His debut monograph, Here for the Ride (2017), invites us to look closely at the environ of the city’s vast subway system. Here for the Ride is comprised of sixty-two black-and-white images that were taken over a three-year period, primarily along the J train, the line off which Wagner lives. It’s a line that starts in the capitalist heart of the city, the Financial District, and then runs eastward through Brooklyn and Queens, across some of New York’s most disenfranchised neighborhoods. In the wrong hands, such a story might be reduced to clichés of pity, of voyeurism. Resisting didactic social commentary, Here for the Ride offers us a world unto itself that hums with intimacy and possibility: a daughter leaning on her mother’s shoulder, caught in a moment of rest, or two showtime dancers intertwined in their choreography.

Andre D. Wagner, Lorimer Street, Brooklyn, New York, 2014
Courtesy Creative Future

Wagner is not the first photographer to position the New York City subway as subject in his images. Walker Evans and Bruce Davidson each chose the subway and its passengers as a site for mapping urban life: Evans in the early twentieth century, using a hidden camera, and Davidson in the 1980s, capturing the decade’s franticness. Indeed, for image makers, it’s difficult to fully comment on the rhythm of New York without paying attention to its massive public transit system. Wagner has found the romance in it all, the gentleness that emerges when working from a nuanced space of subjectivity.

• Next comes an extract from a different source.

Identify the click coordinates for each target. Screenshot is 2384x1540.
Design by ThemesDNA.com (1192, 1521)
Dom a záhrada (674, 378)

In this way, I’m reminded of the late Charles “Teenie” Harris, a photographer who chronicled black Pittsburgh from the 1930s to the ’70s. Many, though not all, of Wagner’s subjects are black folks. Like Harris, Wagner has found a way to record moments of black urbanity that emphasizes an expressiveness that runs counter to stifling narratives about blackness and urbanity we are too accustomed to seeing in mainstream newspapers and media outlets—if and when blackness is represented at all.

Andre D. Wagner, Gates Avenue, Brooklyn, New York, 2014
Courtesy Creative Future

What does it mean, then, to glean a vocabulary of abundance from Wagner’s photograph of four smiling black boys in their backpacks? From a father exiting a train car with his two daughters? In the introduction to her recent book, Listening to Images (2017), Tina M. Campt argues that quietness is a sonic methodology that provides a tool for contemplating the registers of the photograph. As she notes, “the quotidian is not equivalent to passive everyday acts, and quiet is not an absence of articulation or utterance.” That is, it’s not enough to see the image. Instead, we must also contend with what lives beyond the image, the world in which the image is located. Wagner’s Here for the Ride is a project of great care and skill from an artist who understands his role as a storyteller and attends the many utterances contained within his pictures. It’s a narrative of quiet wonder.

Here for the Ride was published by Creative Future in 2017.